## [EXTRAIT DE TEXTE]
————————

Deux approches différentes sur l’Ukraine

José Manuel Durao Barroso, Vladimir Poutine, Jan Peter Balkenende, et Javier Solana lors du sommet Russie-UE à La Haye. La situation entre les deux parties était tendue avant même le début des travaux.  

		(Photo : AFP)
José Manuel Durao Barroso, Vladimir Poutine, Jan Peter Balkenende, et Javier Solana lors du sommet Russie-UE à La Haye. La situation entre les deux parties était tendue avant même le début des travaux.
(Photo : AFP)
Invité surprise du sommet Russie-Union européenne de La Haye, le dossier de la très controversée présidentielle ukrainienne a révélé les profondes divergences entre Moscou et les Vingt-cinq. Car si Vladimir Poutine a une nouvelle fois chaleureusement félicité le Premier ministre sortant, Viktor Ianoukovitch, les Européens ont eux choisi de prendre leurs distances avec le nouveau pouvoir de Kiev en estimant notamment que l’Union «ne pouvait accepter le résultat» de ce scrutin. Les Etats-Unis pour leur part avaient, dès l’annonce officielle par la commission électorale de la victoire du favori du Kremlin, jugé illégitime ce résultat. «Si le gouvernement ukrainien n'agit pas immédiatement et de manière responsable, nos relations en pâtiront», avait même menacé le secrétaire d’Etat américain Colin Powell.

————————

## [PROBLÈMES À RÉSOUDRE]
1 – Dressez la liste de toutes les personnes nommées dans l'article sur le sommet Russie-UE de La Haye.
2 – Poursuivez l'article sur le sommet Russie-UE de La Haye après sa dernière phrase.

## [DONNÉES FOURNIES]
————————

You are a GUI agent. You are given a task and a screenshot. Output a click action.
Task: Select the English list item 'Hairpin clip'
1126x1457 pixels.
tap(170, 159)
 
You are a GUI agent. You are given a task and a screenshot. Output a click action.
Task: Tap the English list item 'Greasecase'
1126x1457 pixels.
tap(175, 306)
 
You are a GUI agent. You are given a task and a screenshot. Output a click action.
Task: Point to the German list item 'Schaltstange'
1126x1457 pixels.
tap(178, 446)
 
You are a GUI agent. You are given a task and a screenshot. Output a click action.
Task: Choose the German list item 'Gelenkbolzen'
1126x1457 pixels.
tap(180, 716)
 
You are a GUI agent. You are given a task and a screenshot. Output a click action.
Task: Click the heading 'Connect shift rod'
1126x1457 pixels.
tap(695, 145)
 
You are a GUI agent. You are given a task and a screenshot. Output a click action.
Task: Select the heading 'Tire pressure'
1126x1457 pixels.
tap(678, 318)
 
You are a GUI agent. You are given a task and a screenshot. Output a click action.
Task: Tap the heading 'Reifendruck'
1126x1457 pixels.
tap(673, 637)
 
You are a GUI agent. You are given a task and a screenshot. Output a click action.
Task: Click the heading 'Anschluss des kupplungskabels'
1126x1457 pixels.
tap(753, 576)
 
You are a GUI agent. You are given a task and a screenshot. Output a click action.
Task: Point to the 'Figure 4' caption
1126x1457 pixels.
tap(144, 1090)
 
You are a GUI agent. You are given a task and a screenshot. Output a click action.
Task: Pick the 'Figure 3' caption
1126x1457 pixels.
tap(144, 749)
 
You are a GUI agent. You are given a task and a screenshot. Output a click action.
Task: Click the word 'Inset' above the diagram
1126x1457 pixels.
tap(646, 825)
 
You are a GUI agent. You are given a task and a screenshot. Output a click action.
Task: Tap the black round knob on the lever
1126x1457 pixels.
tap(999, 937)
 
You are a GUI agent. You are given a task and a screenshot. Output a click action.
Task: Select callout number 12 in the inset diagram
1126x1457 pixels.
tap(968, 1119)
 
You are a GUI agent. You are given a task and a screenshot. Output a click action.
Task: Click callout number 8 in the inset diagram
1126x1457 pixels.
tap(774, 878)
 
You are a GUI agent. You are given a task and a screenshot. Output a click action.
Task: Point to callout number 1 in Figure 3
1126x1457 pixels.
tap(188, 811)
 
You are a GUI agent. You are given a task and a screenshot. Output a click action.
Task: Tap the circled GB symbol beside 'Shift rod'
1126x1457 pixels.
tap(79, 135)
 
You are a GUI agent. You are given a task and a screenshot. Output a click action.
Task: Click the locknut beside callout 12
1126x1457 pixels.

————————

## [RÉPONSES CI-DESSOUS]
1 – José Manuel Durao Barroso, Vladimir Poutine, Jan Peter Balkenende, Javier Solana, Viktor Ianoukovitch, Colin Powell

2 –
Loin de rapprocher les positions sur la question ukrainienne, le sommet de La Haye n’a fait que creuser le fossé entre Russes et Européens. Au point où le Premier ministre néerlandais –dont le pays assure actuellement la présidence de l’Union– a cru bon devoir préciser d’entrée de jeu que la Russie et l’UE avaient «une approche différente» sur ce dossier. Jan Peter Balkenende a cependant insisté sur le fait que les deux parties étaient tombées «d’accord pour dire qu’une approche pacifique était nécessaire» pour tenter de régler cette crise qui a jeté depuis dimanche dans les rues du pays des centaines de milliers d’Ukrainiens plus que jamais déterminés à faire entendre leur voix. Mais la situation était déjà tendue avant même le début du sommet. La présidence néerlandaise n’avait en effet pas hésité à demander aux autorités ukrainiennes d'enquêter sur les plaintes qui ont suivi une élection présidentielle qui, selon elle, «ne répond pas aux critères internationaux d'un scrutin démocratique». Réponse du berger à la bergère, le Kremlin avait dans la foulée fait savoir que le président Poutine avait envoyé un télégramme de félicitations à Viktor Ianoukovitch. «Je vous félicite pour votre élection. Le peuple ukrainien a fait son choix, le choix de la stabilité, du renforcement de l'Etat, du développement des structures démocratiques et économiques», a notamment affirmé dans ce message le chef de l’Etat russe.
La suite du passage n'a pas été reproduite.